Washington Elementary School District | Sahuaro Elementary School | Ms. Menendez

PBIS Impact

Positive Behavior Interventions and Supports(PBIS) have made an impact on our school campus this year. Students and teachers know the three major school wide rules of Be Safe, Be Responsible, and Be Respectful. Our Eagle Pride tickets for catching students meeting school wide expectations have helped individual students make good choices in all areas of our campus. They are excited to see whose name will be drawn on morning announcements to get a prize from the refocus room. Students get their tickets back to take home to their families. Families have talked about how they are excited to see the eagle pride tickets. Siblings have contest at home to see who can get the most eagle pride tickets, etc. Teachers are also excited to give out the eagle pride tickets. There are rewards in place for one teacher a day to be the staff member of the day (receives a fountain drink on Friday) and on Fridays, the last name drawn, the teacher who wrote that ticket will also receive a special parking spot for the following week. In January we added a new classroom incentive.

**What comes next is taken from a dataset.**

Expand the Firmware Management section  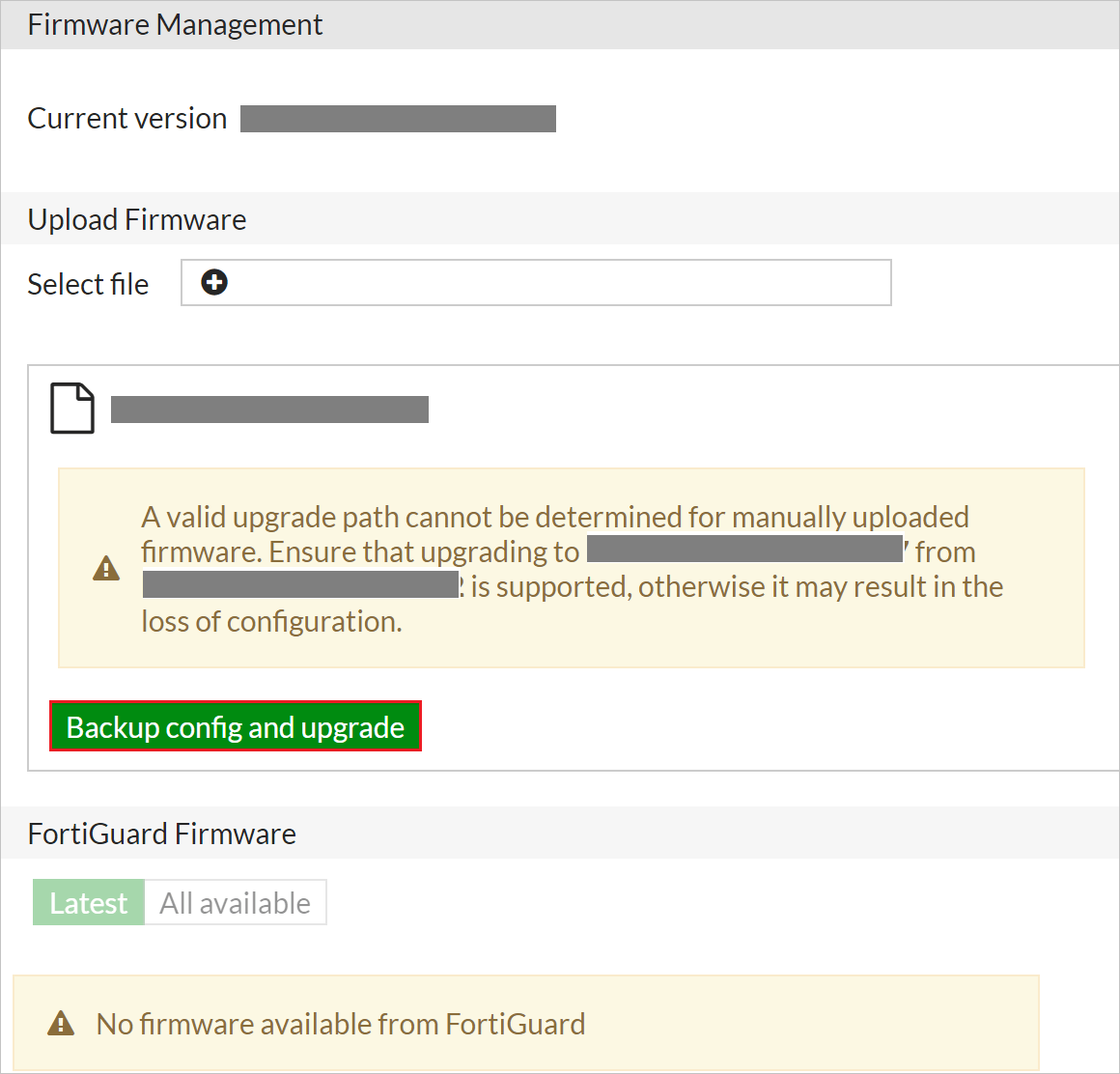(x=174, y=24)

Classrooms can earn a class eagle pride ticket for being caught meeting school wide expectations. Administration, paraprofessionals, custodians, office staff, etc. can give a class a class eagle pride ticket. Once a class has 15 class tickets, administration will come in to their classroom with a wheel of prizes. It is reinforced why they received those tickets and encouraged to get more to spin the wheel again. A student from the class will spin the wheel and the class can receive erasers for every student, pencils, lunch on the stage, 15-minute dance party, extra recess, otter pops, or even a guest teacher for 30 minutes. This has helped classrooms to work together as a team to earn tickets around campus (lunch recess, café, assemblies, special areas, library, walking in hallways, etc.). Something as simple as these individual and class tickets has improved our student climate at school. There is so much excitement for a student to receive a ticket from a teacher, and classes are ecstatic to see the wheel coming their way!